Labanc keen to prove he belongs as Sharks visit Canucks
Kevin Labanc is not just a call-up anymore.
The San Jose Sharks winger is heading into Monday's road game against Vancouver fresh off his first NHL hat trick. He now has 36 points in the season and his days of being shuttled between the minors and the NHL appear to be over.
He is also playing a top-six forward role on a line with Logan Couture.
"We had some good conversations with (Labanc)," San Jose coach Peter DeBoer told reporters. "This is the last 30 games of the year and you have to show that you can contribute and be trusted in critical times as we head to the playoffs. I think he's trying to prove a point."
A key point: The 23-year-old Brooklyn, N.Y., native has become a regular in the world's top hockey circuit. This season marks the first time in three pro campaigns that he has not spent any time with the Sharks' AHL farm club, which also is based in San Jose.
More importantly, he is helping the Sharks look like a serious Stanley Cup contender. They have won five straight games, including Saturday's decision in Edmonton, where Labanc had his memorable three-goal night.
But Labanc, who is well on the way to shattering the 40 points he produced in 77 games last season, is not taking his success for granted.
"I've gotta show that I'm doing everything that I can to be here," he told reporters.
Meanwhile, Evander Kane is also showing well as he heads into Sunday's game in his hometown. He furnished a goal and an assist in Edmonton and now has 13 markers since New Year's Day, ranking among the league's top scorers in the 2019 portion of the schedule.
"He's been fantastic," said DeBoer.
Zack MacEwen has been doing quite well with Vancouver's AHL farm team in Utica, N.Y., too. As a result, he was promoted to the Canucks on the weekend and could make his NHL debut against the Sharks.

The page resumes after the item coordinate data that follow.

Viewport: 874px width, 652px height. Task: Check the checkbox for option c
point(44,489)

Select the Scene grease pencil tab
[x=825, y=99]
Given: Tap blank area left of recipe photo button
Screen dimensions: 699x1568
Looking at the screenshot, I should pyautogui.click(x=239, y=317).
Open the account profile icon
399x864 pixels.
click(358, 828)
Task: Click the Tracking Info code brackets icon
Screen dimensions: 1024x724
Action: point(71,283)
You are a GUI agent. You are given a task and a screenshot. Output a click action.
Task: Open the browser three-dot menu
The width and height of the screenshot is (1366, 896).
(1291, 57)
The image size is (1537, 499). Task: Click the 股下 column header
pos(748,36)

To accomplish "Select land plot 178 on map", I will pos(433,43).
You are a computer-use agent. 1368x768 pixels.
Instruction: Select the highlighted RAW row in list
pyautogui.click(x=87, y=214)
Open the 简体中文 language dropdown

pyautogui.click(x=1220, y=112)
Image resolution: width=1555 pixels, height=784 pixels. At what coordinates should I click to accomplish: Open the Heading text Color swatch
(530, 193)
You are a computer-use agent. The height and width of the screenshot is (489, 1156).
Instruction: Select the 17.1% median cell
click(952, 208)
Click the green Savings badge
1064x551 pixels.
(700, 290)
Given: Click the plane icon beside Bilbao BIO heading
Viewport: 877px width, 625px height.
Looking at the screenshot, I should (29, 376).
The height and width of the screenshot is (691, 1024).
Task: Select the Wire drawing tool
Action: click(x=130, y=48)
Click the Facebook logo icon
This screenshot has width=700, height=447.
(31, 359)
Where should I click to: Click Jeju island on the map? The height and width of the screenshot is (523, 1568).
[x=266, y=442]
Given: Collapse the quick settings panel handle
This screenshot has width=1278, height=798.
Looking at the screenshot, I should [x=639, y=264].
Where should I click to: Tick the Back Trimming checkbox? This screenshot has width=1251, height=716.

The unheralded 22-year-old, a native of Charlottetown, located in Canada's smallest province of Prince Edward Island, has a career-high 17 goals and 25 assists with the Utica Comets. Not bad, considering that he was never drafted by an NHL club.
MacEwen's callup could be timely for the Canucks, who always struggle to find consistent secondary scoring and are battling for a playoff spot -- contrary to early-season expectations. He had his first four-point night as a professional Saturday as Utica beat Rochester.
"You want to move on to the next level," he told the Observer-Dispatch newspaper. "It has been a dream of mine to play in the NHL. (Canucks management) have a plan for me and I'm sticking to that. It's going well right now, so just keep my nose to the grind and keep going."
At 6-foot-4 and 212 pounds, MacEwen fits the profile of a typical power forward. Utica coach Trent Cull suggested that the second-year pro has earned his chance with the Canucks.
"He's been very much a pro," Cull told the Observer-Dispatch. "The work that he put in during the summer has changed his body. He's done a great job. He's hungry to learn. He's a very coachable young man. But he's doing a lot of hard work behind the scenes. He's doing a better job at (defensive) zone coverage at all times. ... He's a big, strong guy. When he protects pucks, he's a tough guy to play against."
MacEwen was called up to fill in for veteran winger Sven Baertschi, who has been sidelined with post-concussion syndrome stemming from a previous head injury that sidelined him for 30 games earlier this season.
"It's not a new concussion," Green told reporters Saturday before the Canucks edged the Calgary Flames 4-3 in a shootout. "He just wasn't feeling right."
Although Baertschi took some hard hits in Denver recently, a specific play did not appear to reproduce his former symptoms.
"We're going to give him some time off," he said. "(He's) probably going to be out for a little bit."